Abstract

Helper T (Th) cells are a crucial component of the adaptive immune system and are of fundamental importance in orchestrating the appropriate response to pathogenic challenge. They fall into two broad categories defined by the cytokines each produces. Th1 cells produce interferon- γ and are required for effective immunity to intracellular bacteria, viruses and protozoa whereas Th2 produce IL-4 and are required for optimal antibody production to T-dependent antigens. A great deal of experimental data on the regulation of Th1 and Th2 differentiation have been obtained but many essential features of this complex system are still not understood. Here we present a mathematical model of Th1/Th2 differentiation and cross regulation. We model Fas-mediated activation-induced cell death (AICD) as this process has been identified as an important mechanism for limiting clonal expansion and resolving T cell responses.

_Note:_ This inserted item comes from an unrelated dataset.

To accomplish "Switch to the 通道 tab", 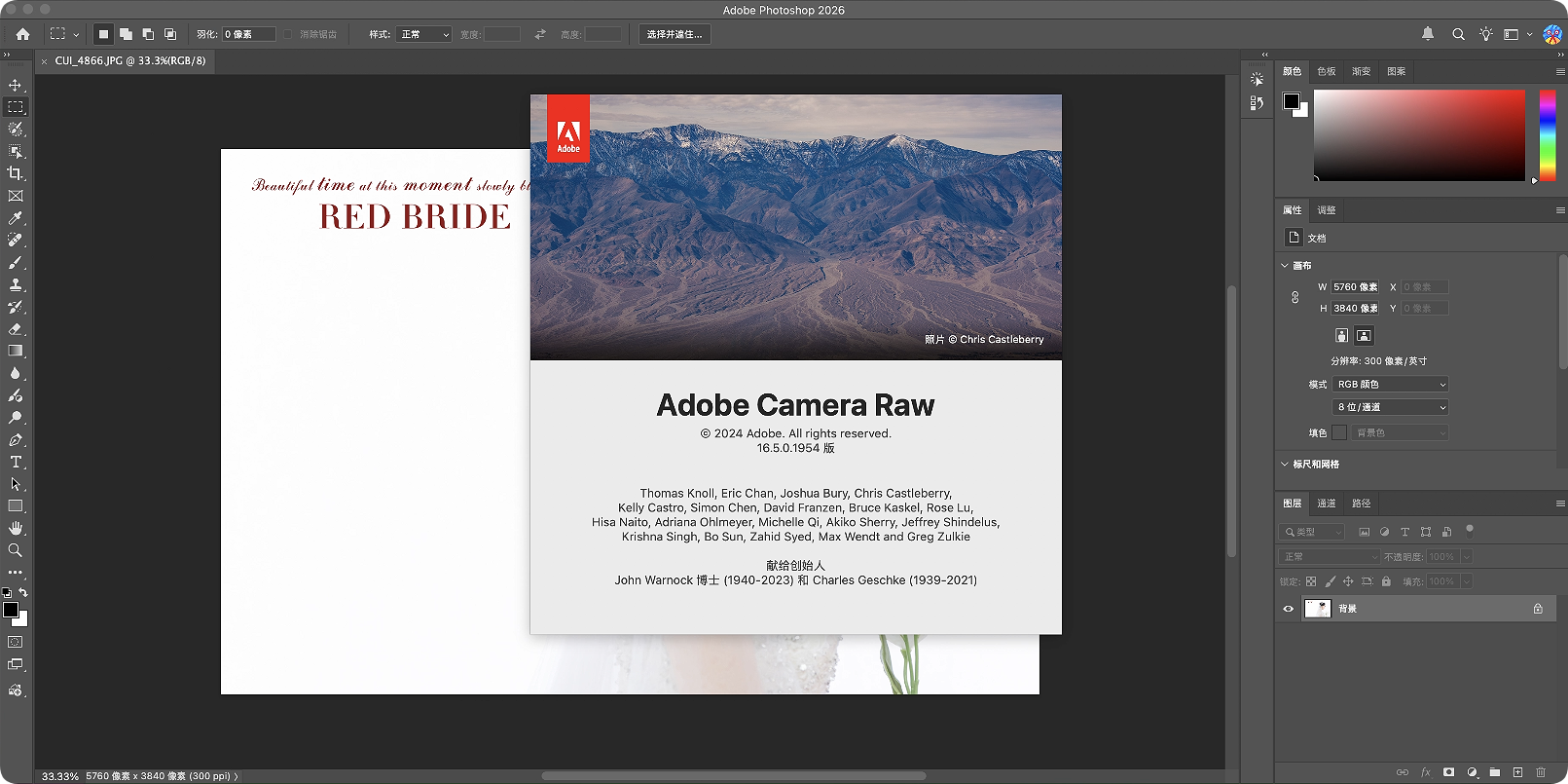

We conclude that Th2 susceptibility to AICD is important for stabilizing the two polarized arms of the T helper response, and that cell–cell killing, not suicide, is the dominant mechanism for Fas-mediated death of Th1 effectors. We find that the combination of the anti-proliferative effect of the cytokine TGF- β and the inhibiting influence of IL-10 on T cell activation are crucial controls for Th2 populations. We see that the strengths of the activation signals for each T helper cell subset, which are dependent on the antigen dose, co-stimulatory signals and the cytokine environment, critically determine the dominant helper subset. Switches from Th1- to Th2-dominance may be important in chronic infection and we show that this phenomenon can arise from differential AICD susceptibility of T helper subsets, and asymmetries in the nature of the cross-suppressive cytokine interactions. Our model suggests that in some senses a predominantly type 2 reaction may well be the “default” pathway for an antigen-specific immune response, due to these asymmetries.